Weary-that's it. The word sags like the current mood and provokes the inevitable recollection. "Not weary" was what I remembered of OIF-I, watching the fighters launch from the USS Kitty Hawk's deck. I remember wondering at the time whether the pending liberation of Iraqis was at all comparable to the liberation of the Jews from Egypt, set to be celebrated at Passover then just a few weeks away. When I embedded last exactly one year ago, I remember feeling wary, not weary. Things then seemed to be at some tipping point but were hopefully tipping our way. Improvised Explosive Devices might be everywhere and enemy snipers still took the occasional pot shots. But Fallujah had been retaken in Operation Al Fajr, elections loomed, and hope might be found even among the more reasonable opponents of the invasion.
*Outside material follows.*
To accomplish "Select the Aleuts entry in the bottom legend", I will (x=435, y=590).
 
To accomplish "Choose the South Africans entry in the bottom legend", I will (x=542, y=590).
In the year since, I've joined many other Americans in simply growing weary. Civilian fatigue is a common phenomenon of long wars, and one has to be careful not to confuse emotional states with convictions about their country's interest. Nevertheless, the vacuum that the Realpolitikers had warned of-the one that was predicted to occur should Iraq emerge as a weak or failed state-is being filled (as predicted) by an obnoxiously resurgent Iran. When I planned this current embed, its purpose was to report on American troops on a tactical level-how they fought, how they communicated during battle and other aspects of military life in a combat zone. What one would expect of a military historian. And that remains on the agenda. But now another question has rudely elbowed its way on to my list: Is there a "there-there" to this thing we call Iraq? Or is "Iraq," as some have argued no more than three former Ottoman provinces bolted together during the 1920s by the British Foreign Office and sustainable only by the thuggery of a Saddam Hussein?

If Iraq-the-Nation is sustainable only by thuggery, then the U.S. effort is much like trying to inflate an already punctured balloon. We may exhaust ourselves to no end. I've always been more optimistic about the situation, but never at the expense of trying to understand matters as they stand. And one indication of how they stand can be drawn from my seat on this long bus, noisily making its way along the dark highways of Kuwait towards an airport that journalists are forbidden to name. We are to meet a flight for Baghdad whose take-off and landing times are classified for perfectly good reasons of security.

This was true last year as I was en route to Fallujah and nothing has changed since that time. The war is approaching its fourth year. So this morning we prepare to enter Baghdad, not quite like the conquerors we briefly were in April 2003; nor like the Viceroys we imagined ourselves briefly being in the months afterwards. Instead, we will steal into Baghdad in the dead of night, too fatigued to feel afraid and, lest I forget, very, very weary.